Using a whip-whip during hunting and on the battlefield


- scourge; whip - French
. discipline

Fouet De cocher ou de postillon.

Forcet Fouet.

[ghhe]

In many cults, the flagellation ceremony had the meaning of enhancing fertility - a kind of spell for the future harvest. Images and sculptures of gods were also whipped with whips in order to obtain their help, thus, as it were, enhancing their potency.

In ancient times (among peoples at a primitive level of development), flagellation was one of the ritual actions that contributed to purification and increased fertility. It was believed that beatings with a whip stimulated fertility and not only in men.

The symbolism of the whip is a mixture of the symbolism of the knot (or bow) and the scepter; both are signs of dominance, dominion and superiority. Expresses the idea of ​​punishment, like a club or club - as opposed to the sword as a symbol of purification - as well as the ability to encircle and suppress[1].

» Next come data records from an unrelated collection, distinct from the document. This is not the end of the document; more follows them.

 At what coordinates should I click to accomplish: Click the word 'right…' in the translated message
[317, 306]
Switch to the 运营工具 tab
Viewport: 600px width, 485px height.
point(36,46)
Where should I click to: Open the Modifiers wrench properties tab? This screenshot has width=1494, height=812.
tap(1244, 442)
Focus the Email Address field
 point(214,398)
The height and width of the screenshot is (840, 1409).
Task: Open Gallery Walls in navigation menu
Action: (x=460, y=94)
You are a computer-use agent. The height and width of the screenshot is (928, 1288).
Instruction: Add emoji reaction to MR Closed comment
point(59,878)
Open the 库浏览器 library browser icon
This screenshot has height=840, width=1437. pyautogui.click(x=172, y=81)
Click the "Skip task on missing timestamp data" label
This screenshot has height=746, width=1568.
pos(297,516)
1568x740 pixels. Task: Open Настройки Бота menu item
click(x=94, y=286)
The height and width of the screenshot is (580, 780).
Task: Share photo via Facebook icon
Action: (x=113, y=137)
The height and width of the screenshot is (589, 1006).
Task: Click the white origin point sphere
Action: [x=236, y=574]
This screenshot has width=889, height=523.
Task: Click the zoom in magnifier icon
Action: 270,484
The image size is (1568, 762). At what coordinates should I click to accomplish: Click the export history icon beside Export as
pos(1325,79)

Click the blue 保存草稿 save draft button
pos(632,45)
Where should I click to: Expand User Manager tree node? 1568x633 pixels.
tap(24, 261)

Logically, the whip should also be correlated with flagellation (or fertility) rituals[2].

In addition, she is an attribute of the Intimidating Mother[3].

Basic values:

  • supreme) power, rule, government, dominance, punishment, subordination, the right to punish, judging, higher power;
  • lightning, storm, wind, disease, epidemic;
  • slander, slander, ridicule, annoyance;
  • discipline, obedience, obedience (its fundamental principle), a way to force one to obey;
  • first principle;
  • secrecy, secrecy, exorcism (exorcism);
  • punishment, torture, killing, defeat, martyrdom;
  • the torment of Christ, crucifixion;
  • cleansing, repentance;
  • domination, tyranny, oppression, knightly power;
  • war, disaster, hunting;
  • harvest, fertility, creative energy, masculine fertility;
  • hunting emblem
  • associated with lightning and some storm gods;
  • attribute of the Great Mother in her terrible aspect.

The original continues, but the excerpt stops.